• [Required work]
Would you output the following records verbatim and skip the images in them?

Collected data entries:
◇ ◇ ◇
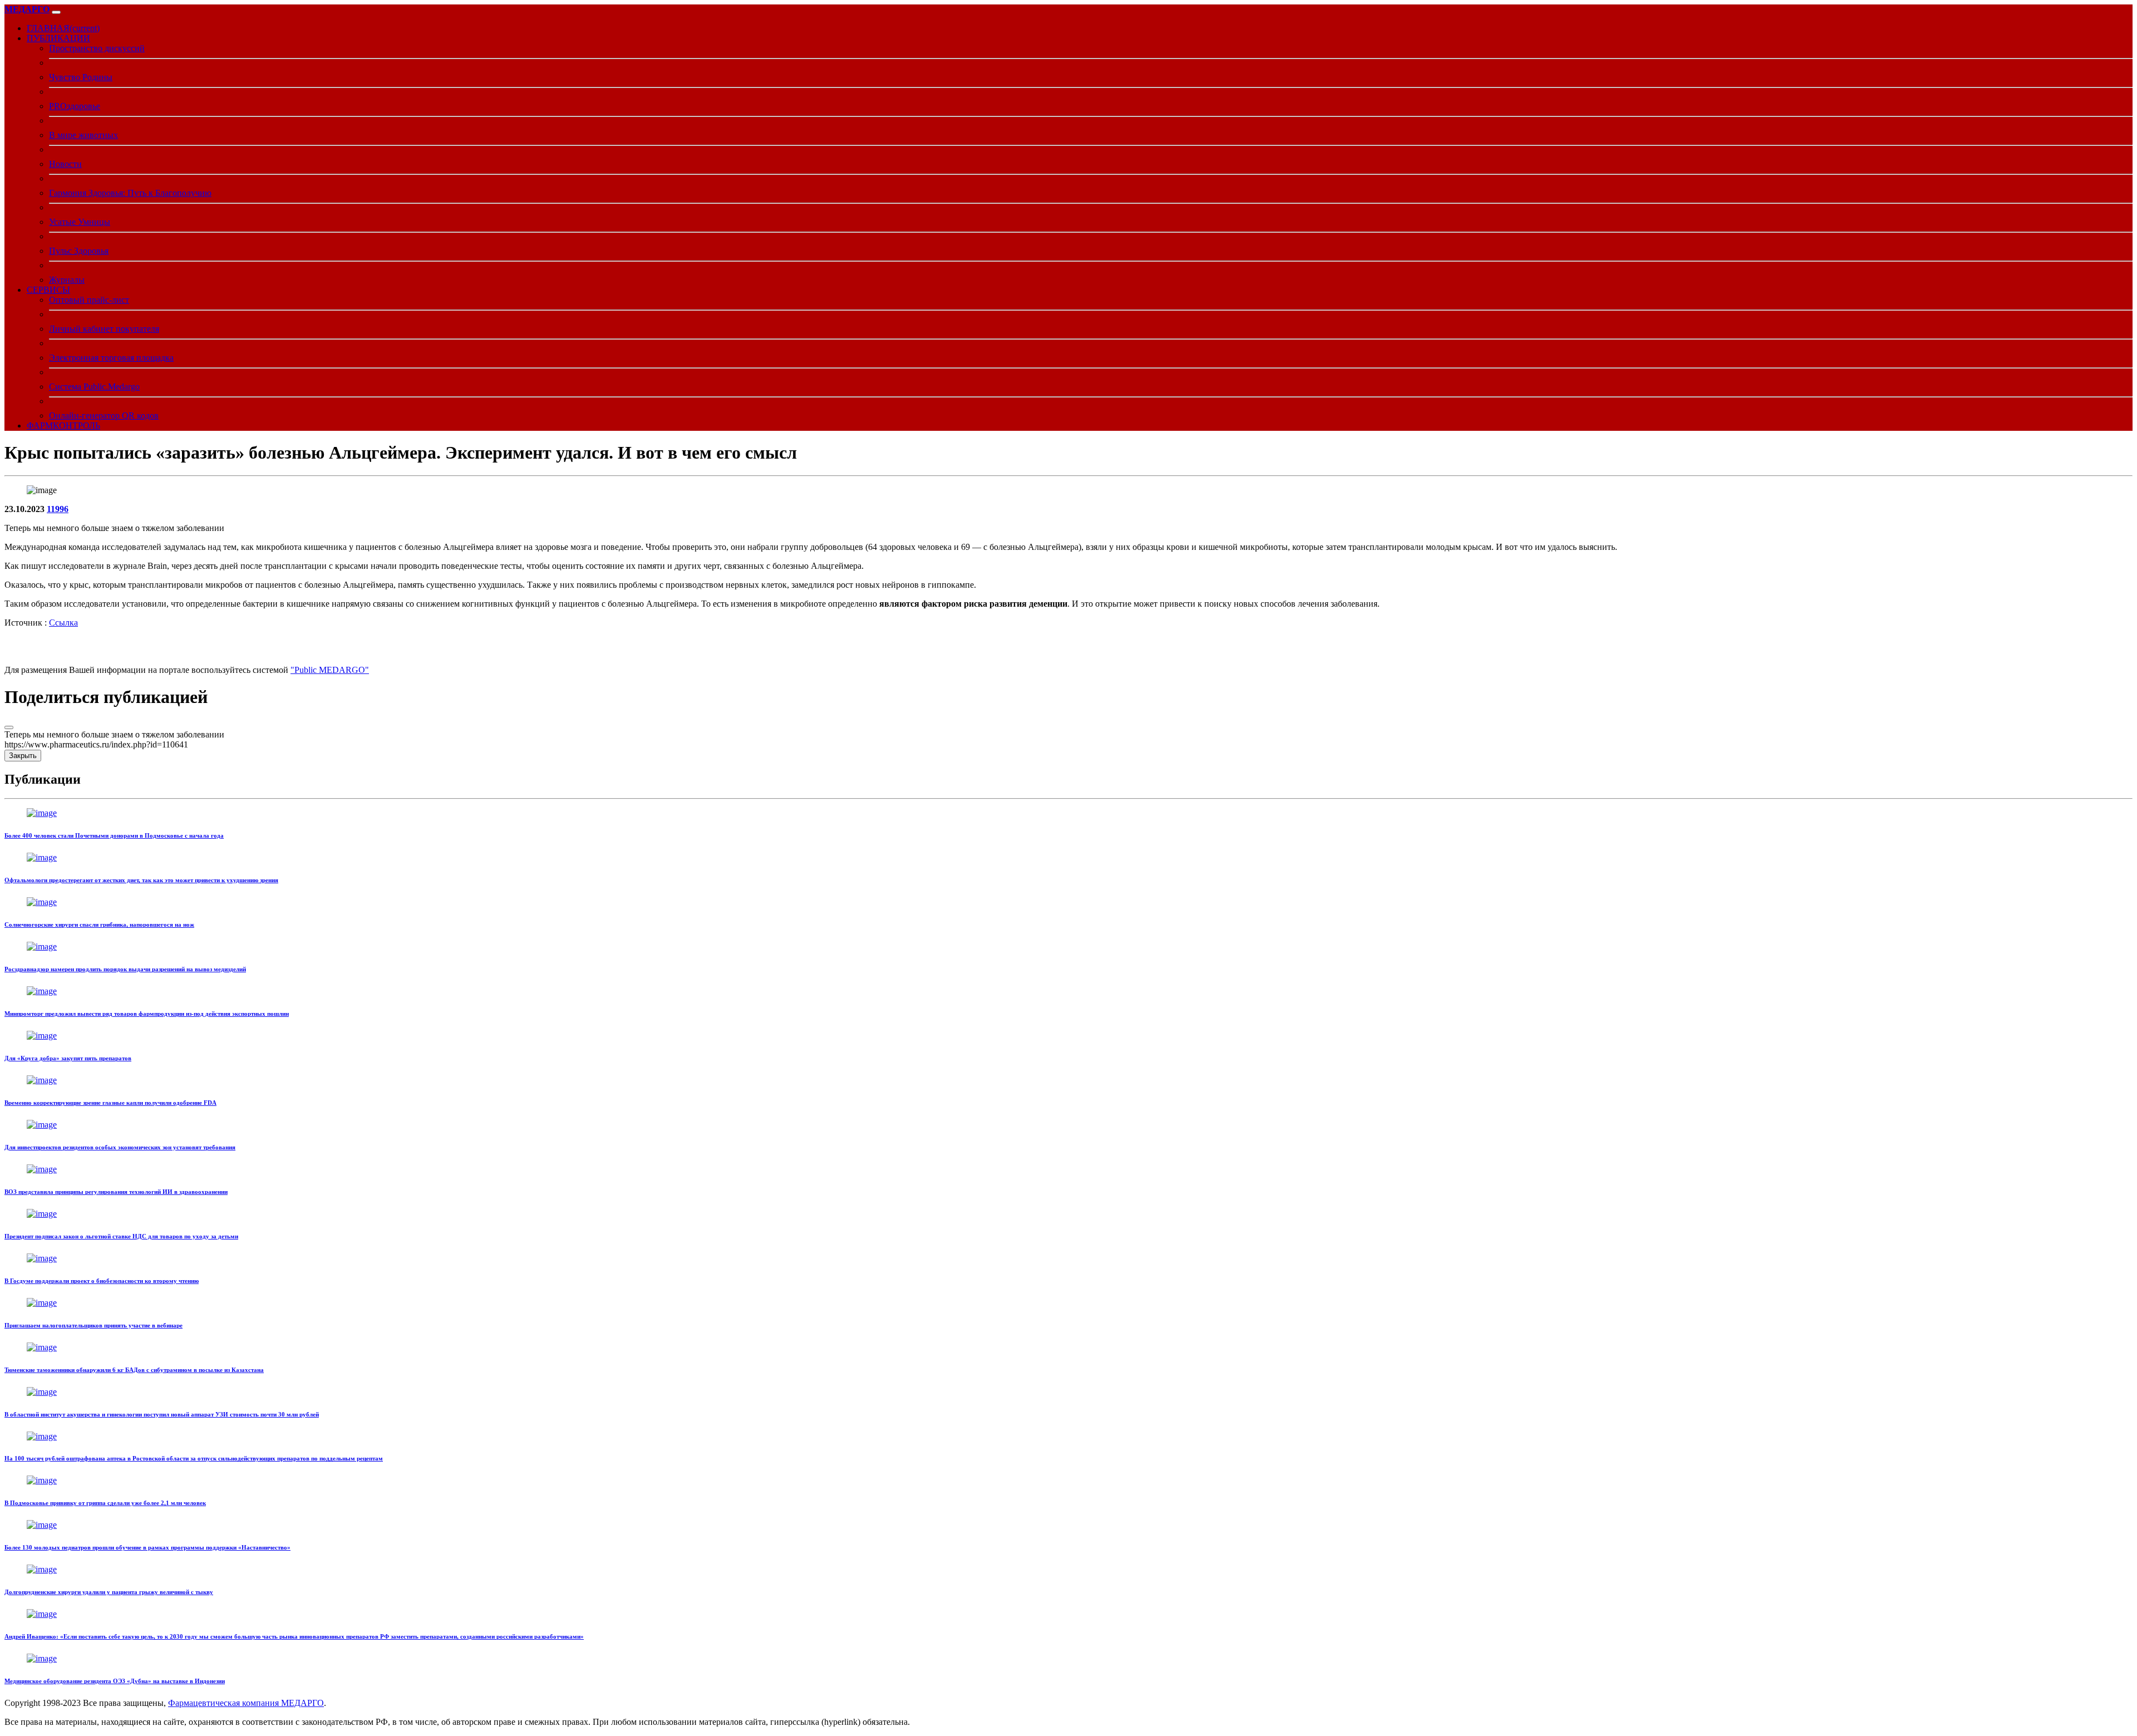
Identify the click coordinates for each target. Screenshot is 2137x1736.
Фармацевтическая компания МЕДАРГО (246, 1703)
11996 (57, 509)
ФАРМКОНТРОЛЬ (63, 425)
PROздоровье (74, 106)
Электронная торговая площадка (111, 357)
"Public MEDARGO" (329, 670)
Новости (65, 164)
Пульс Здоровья (79, 250)
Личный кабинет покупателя (104, 328)
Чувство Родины (80, 77)
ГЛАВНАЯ (63, 28)
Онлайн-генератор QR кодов (104, 415)
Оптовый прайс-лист (89, 299)
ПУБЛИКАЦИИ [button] (58, 38)
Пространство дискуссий (97, 48)
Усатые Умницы (79, 222)
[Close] (8, 727)
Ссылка (63, 622)
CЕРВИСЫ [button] (48, 289)
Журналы (67, 279)
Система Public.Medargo (94, 386)
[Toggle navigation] (56, 12)
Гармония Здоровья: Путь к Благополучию (130, 193)
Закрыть (23, 755)
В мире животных (83, 135)
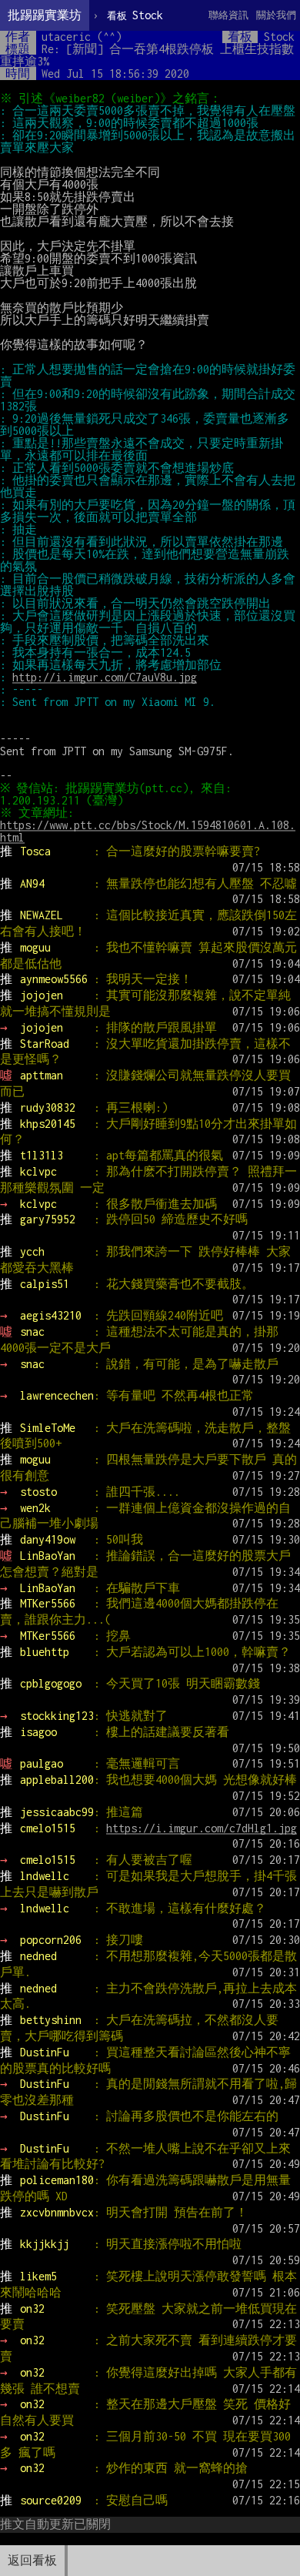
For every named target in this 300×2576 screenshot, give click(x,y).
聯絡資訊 (228, 15)
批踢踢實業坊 (45, 15)
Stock (135, 15)
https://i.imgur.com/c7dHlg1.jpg (201, 1828)
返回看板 (32, 2560)
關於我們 (276, 15)
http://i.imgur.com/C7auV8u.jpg (104, 677)
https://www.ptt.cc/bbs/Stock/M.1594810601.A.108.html (147, 831)
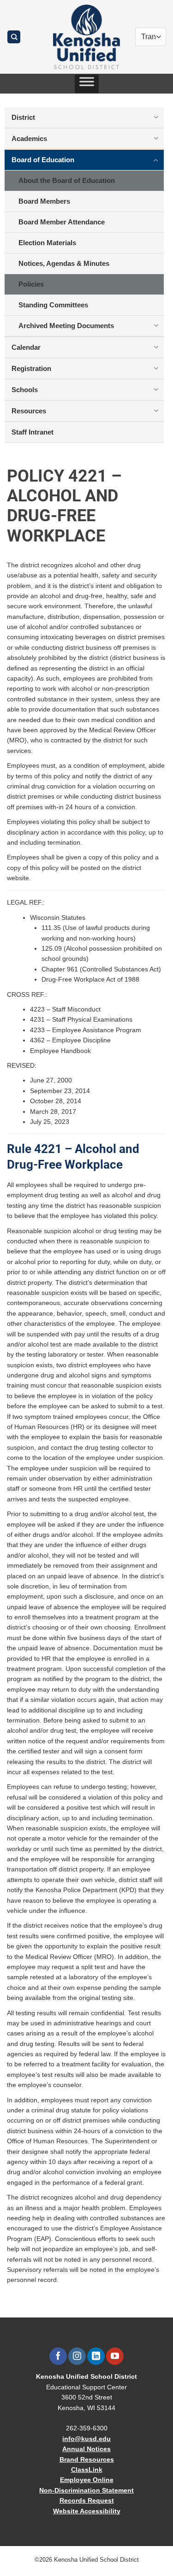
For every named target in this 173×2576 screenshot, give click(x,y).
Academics (29, 138)
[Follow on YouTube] (114, 2356)
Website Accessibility (86, 2511)
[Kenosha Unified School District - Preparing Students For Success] (86, 37)
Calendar (26, 347)
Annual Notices (86, 2448)
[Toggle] (155, 117)
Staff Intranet (33, 432)
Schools (25, 390)
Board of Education (43, 160)
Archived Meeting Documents (66, 325)
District (23, 117)
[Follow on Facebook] (57, 2356)
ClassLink (86, 2469)
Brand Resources (87, 2459)
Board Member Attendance (61, 222)
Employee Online (86, 2479)
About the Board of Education (66, 180)
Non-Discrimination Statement (86, 2490)
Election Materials (47, 243)
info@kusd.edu (86, 2438)
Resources (29, 411)
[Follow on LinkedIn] (95, 2356)
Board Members (44, 201)
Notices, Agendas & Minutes (63, 263)
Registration (31, 368)
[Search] (13, 37)
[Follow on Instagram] (76, 2356)
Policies (31, 284)
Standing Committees (53, 305)
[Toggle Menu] (86, 83)
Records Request (87, 2500)
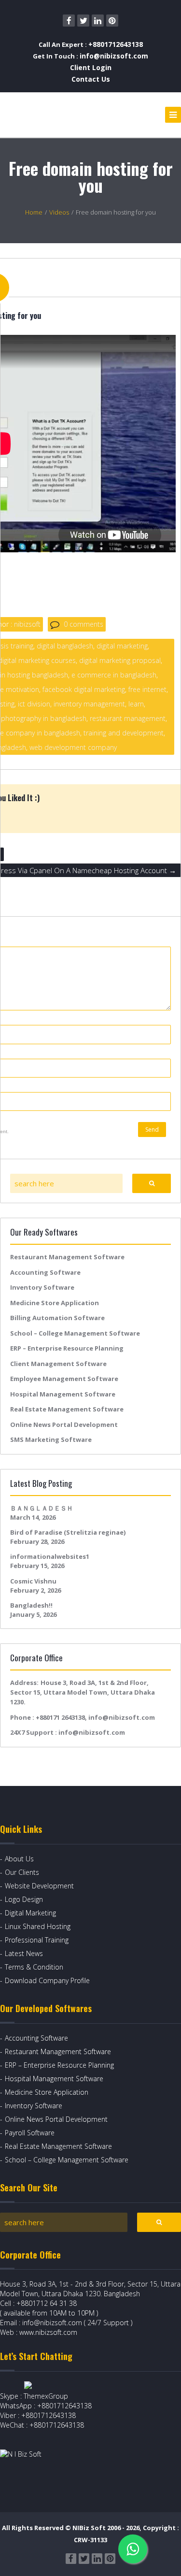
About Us (19, 1858)
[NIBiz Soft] (44, 115)
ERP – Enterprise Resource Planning (67, 1348)
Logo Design (24, 1899)
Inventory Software (42, 1287)
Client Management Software (58, 1363)
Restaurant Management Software (67, 1256)
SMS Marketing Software (51, 1439)
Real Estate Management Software (67, 1409)
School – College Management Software (75, 1333)
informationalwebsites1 (49, 1556)
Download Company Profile (47, 1980)
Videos (59, 212)
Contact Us (90, 79)
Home (33, 212)
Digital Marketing (30, 1912)
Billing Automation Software (57, 1317)
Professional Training (37, 1939)
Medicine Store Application (54, 1302)
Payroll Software (30, 2132)
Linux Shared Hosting (37, 1926)
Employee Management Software (64, 1378)
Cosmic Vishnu (33, 1581)
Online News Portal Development (64, 1424)
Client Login (90, 67)
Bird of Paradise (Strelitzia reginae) (67, 1532)
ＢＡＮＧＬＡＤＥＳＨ (41, 1508)
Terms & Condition (34, 1967)
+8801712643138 (115, 44)
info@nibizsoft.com (114, 55)
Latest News (24, 1953)
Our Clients (22, 1872)
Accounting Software (45, 1272)
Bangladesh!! (31, 1605)
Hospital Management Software (62, 1394)
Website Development (39, 1885)
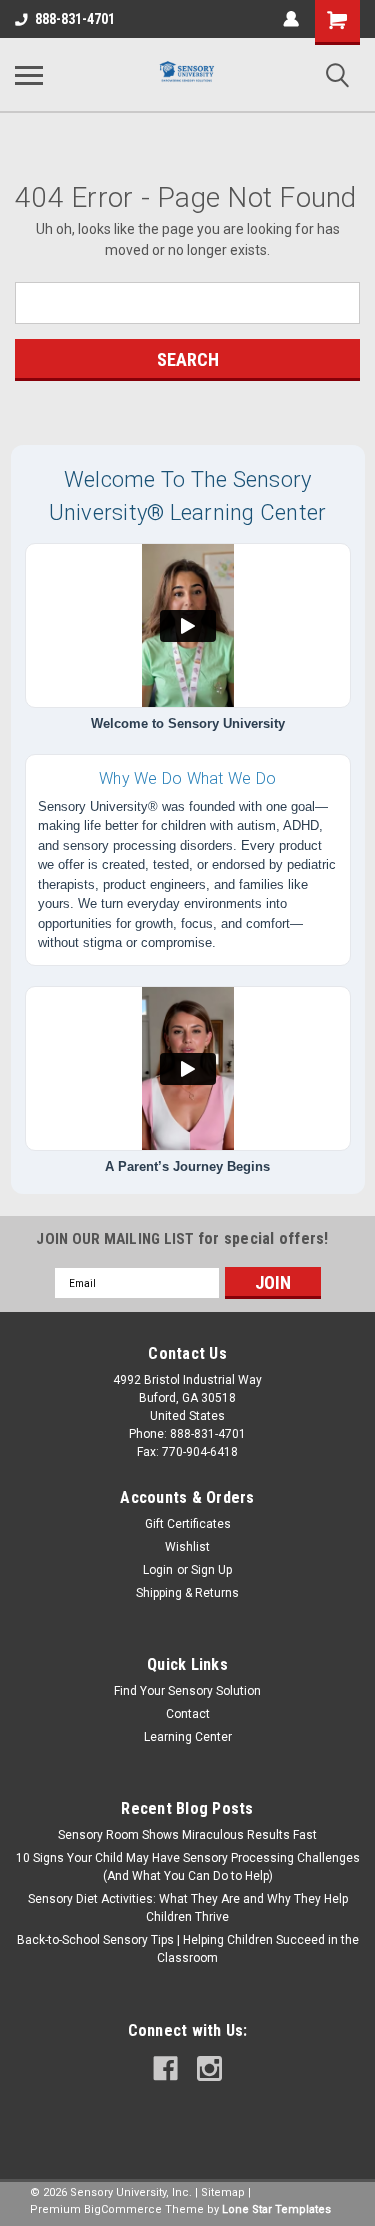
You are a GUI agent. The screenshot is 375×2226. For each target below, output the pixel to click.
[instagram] (209, 2068)
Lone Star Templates (276, 2209)
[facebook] (165, 2068)
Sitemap (223, 2192)
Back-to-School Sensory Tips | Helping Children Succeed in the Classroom (188, 1949)
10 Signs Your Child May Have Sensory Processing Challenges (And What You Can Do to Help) (188, 1867)
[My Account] (291, 19)
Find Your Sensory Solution (187, 1691)
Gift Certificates (188, 1524)
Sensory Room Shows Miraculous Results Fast (187, 1835)
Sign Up (211, 1570)
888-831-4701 (75, 19)
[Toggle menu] (29, 75)
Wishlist (187, 1547)
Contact (188, 1714)
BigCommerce (123, 2209)
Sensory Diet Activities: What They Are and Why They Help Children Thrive (188, 1908)
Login (158, 1570)
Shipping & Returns (187, 1593)
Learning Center (188, 1737)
◇ ◇ ◇
• [Answer space]
Identify the click coordinates for each target. Screenshot is 2137x1736.
Фармацевтическая компания МЕДАРГО (246, 1703)
11996 (57, 509)
ФАРМКОНТРОЛЬ (63, 425)
PROздоровье (74, 106)
Электронная торговая площадка (111, 357)
"Public MEDARGO" (329, 670)
Новости (65, 164)
Пульс Здоровья (79, 250)
Личный кабинет покупателя (104, 328)
Чувство Родины (80, 77)
ГЛАВНАЯ (63, 28)
Онлайн-генератор QR кодов (104, 415)
Оптовый прайс-лист (89, 299)
ПУБЛИКАЦИИ [button] (58, 38)
Пространство дискуссий (97, 48)
Усатые Умницы (79, 222)
[Close] (8, 727)
Ссылка (63, 622)
CЕРВИСЫ [button] (48, 289)
Журналы (67, 279)
Система Public.Medargo (94, 386)
[Toggle navigation] (56, 12)
Гармония Здоровья: Путь к Благополучию (130, 193)
Закрыть (23, 755)
В мире животных (83, 135)
For every named target in this 300×2576 screenshot, give click(x,y).
聯絡資訊 (228, 15)
批踢踢實業坊 (45, 15)
Stock (135, 15)
https://i.imgur.com/c7dHlg1.jpg (201, 1828)
返回看板 (32, 2560)
關於我們 (276, 15)
http://i.imgur.com/C7auV8u.jpg (104, 677)
https://www.ptt.cc/bbs/Stock/M.1594810601.A.108.html (147, 831)
For every named target in this 173×2576 screenshot, give click(x,y).
Academics (29, 138)
[Follow on YouTube] (114, 2356)
Website Accessibility (86, 2511)
[Kenosha Unified School District - Preparing Students For Success] (86, 37)
Calendar (26, 347)
Annual Notices (86, 2448)
[Toggle] (155, 117)
Staff Intranet (33, 432)
Schools (25, 390)
Board of Education (43, 160)
Archived Meeting Documents (66, 325)
District (23, 117)
[Follow on Facebook] (57, 2356)
ClassLink (86, 2469)
Brand Resources (87, 2459)
Board Member Attendance (61, 222)
Employee Online (86, 2479)
About the Board of Education (66, 180)
Non-Discrimination Statement (86, 2490)
Election Materials (47, 243)
info@kusd.edu (86, 2438)
Resources (29, 411)
[Follow on LinkedIn] (95, 2356)
Board Members (44, 201)
Notices, Agendas & Minutes (63, 263)
Registration (31, 368)
[Search] (13, 37)
[Follow on Instagram] (76, 2356)
Policies (31, 284)
Standing Committees (53, 305)
[Toggle Menu] (86, 83)
Records Request (87, 2500)
About Us (19, 1858)
[NIBiz Soft] (44, 115)
ERP – Enterprise Resource Planning (67, 1348)
Logo Design (24, 1899)
Inventory Software (42, 1287)
Client Management Software (58, 1363)
Restaurant Management Software (67, 1256)
SMS Marketing Software (51, 1439)
Real Estate Management Software (67, 1409)
School – College Management Software (75, 1333)
informationalwebsites1 (49, 1556)
Download Company Profile (47, 1980)
Videos (59, 212)
Contact Us (90, 79)
Home (33, 212)
Digital Marketing (30, 1912)
Billing Automation Software (57, 1317)
Professional Training (37, 1939)
Medicine Store Application (54, 1302)
Payroll Software (30, 2132)
Linux Shared Hosting (37, 1926)
Employee Management Software (64, 1378)
Cosmic Vishnu (33, 1581)
Online News Portal Development (64, 1424)
Client Login (90, 67)
Bird of Paradise (Strelitzia reginae) (67, 1532)
ＢＡＮＧＬＡＤＥＳＨ (41, 1508)
Terms & Condition (34, 1967)
+8801712643138 (115, 44)
info@nibizsoft.com (114, 55)
Latest News (24, 1953)
Our Clients (22, 1872)
Accounting Software (45, 1272)
Bangladesh!! (31, 1605)
Hospital Management Software (62, 1394)
Website Development (39, 1885)
You are a GUI agent. The screenshot is 375×2226. For each target below, output the pixel to click.
[instagram] (209, 2068)
Lone Star Templates (276, 2209)
[facebook] (165, 2068)
Sitemap (223, 2192)
Back-to-School Sensory Tips | Helping Children Succeed in the Classroom (188, 1949)
10 Signs Your Child May Have Sensory Processing Challenges (And What You Can Do to Help) (188, 1867)
[My Account] (291, 19)
Find Your Sensory Solution (187, 1691)
Gift Certificates (188, 1524)
Sensory Room Shows Miraculous Results Fast (187, 1835)
Sign Up (211, 1570)
888-831-4701 (75, 19)
[Toggle menu] (29, 75)
Wishlist (187, 1547)
Contact (188, 1714)
BigCommerce (123, 2209)
Sensory Diet Activities: What They Are and Why They Help Children Thrive (188, 1908)
Login (158, 1570)
Shipping & Returns (187, 1593)
Learning Center (188, 1737)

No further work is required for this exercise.